● **What is being asked**
Omit images. Retype all entries verbatim.

----- Source data

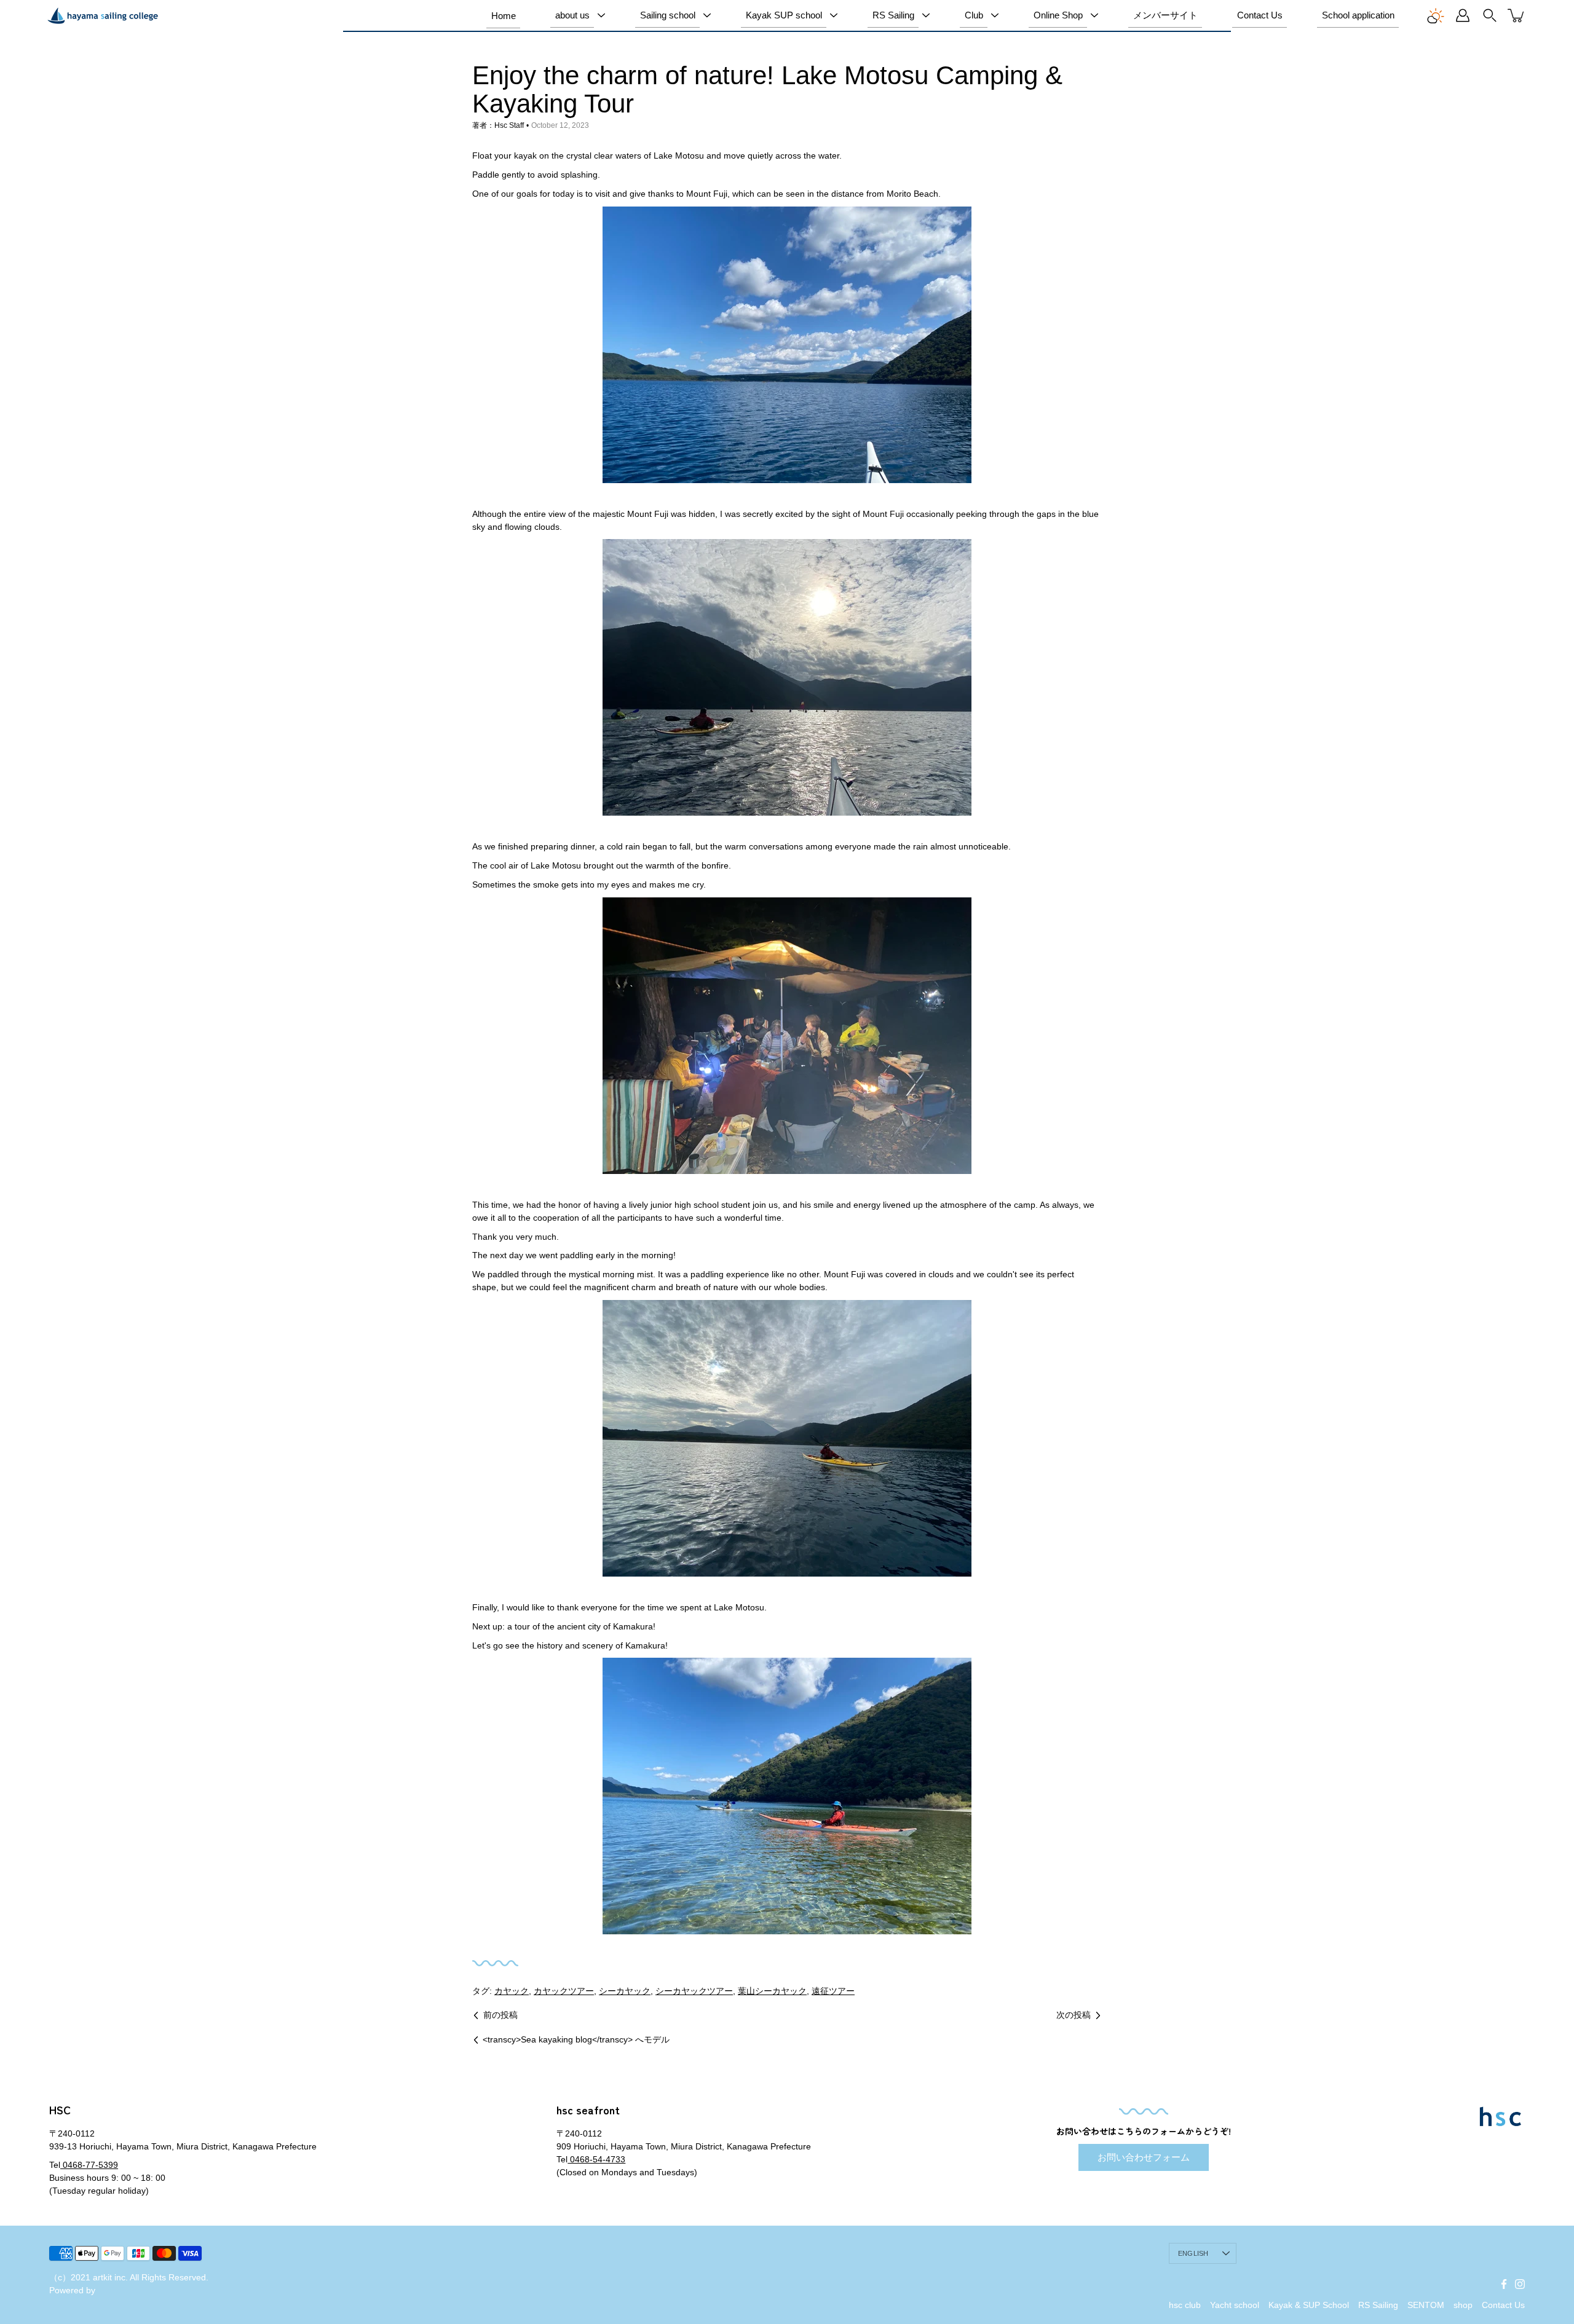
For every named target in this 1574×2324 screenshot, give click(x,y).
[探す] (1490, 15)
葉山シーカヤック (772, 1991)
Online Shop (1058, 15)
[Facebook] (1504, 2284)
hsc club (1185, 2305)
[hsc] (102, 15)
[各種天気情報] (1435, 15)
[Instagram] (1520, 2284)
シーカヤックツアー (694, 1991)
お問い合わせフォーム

----------

● **Problem solution**
For every named target in this 1574×2324 screenshot, give click(x,y).
[探す] (1490, 15)
葉山シーカヤック (772, 1991)
Online Shop (1058, 15)
[Facebook] (1504, 2284)
hsc club (1185, 2305)
[hsc] (102, 15)
[各種天気情報] (1435, 15)
[Instagram] (1520, 2284)
シーカヤックツアー (694, 1991)
お問い合わせフォーム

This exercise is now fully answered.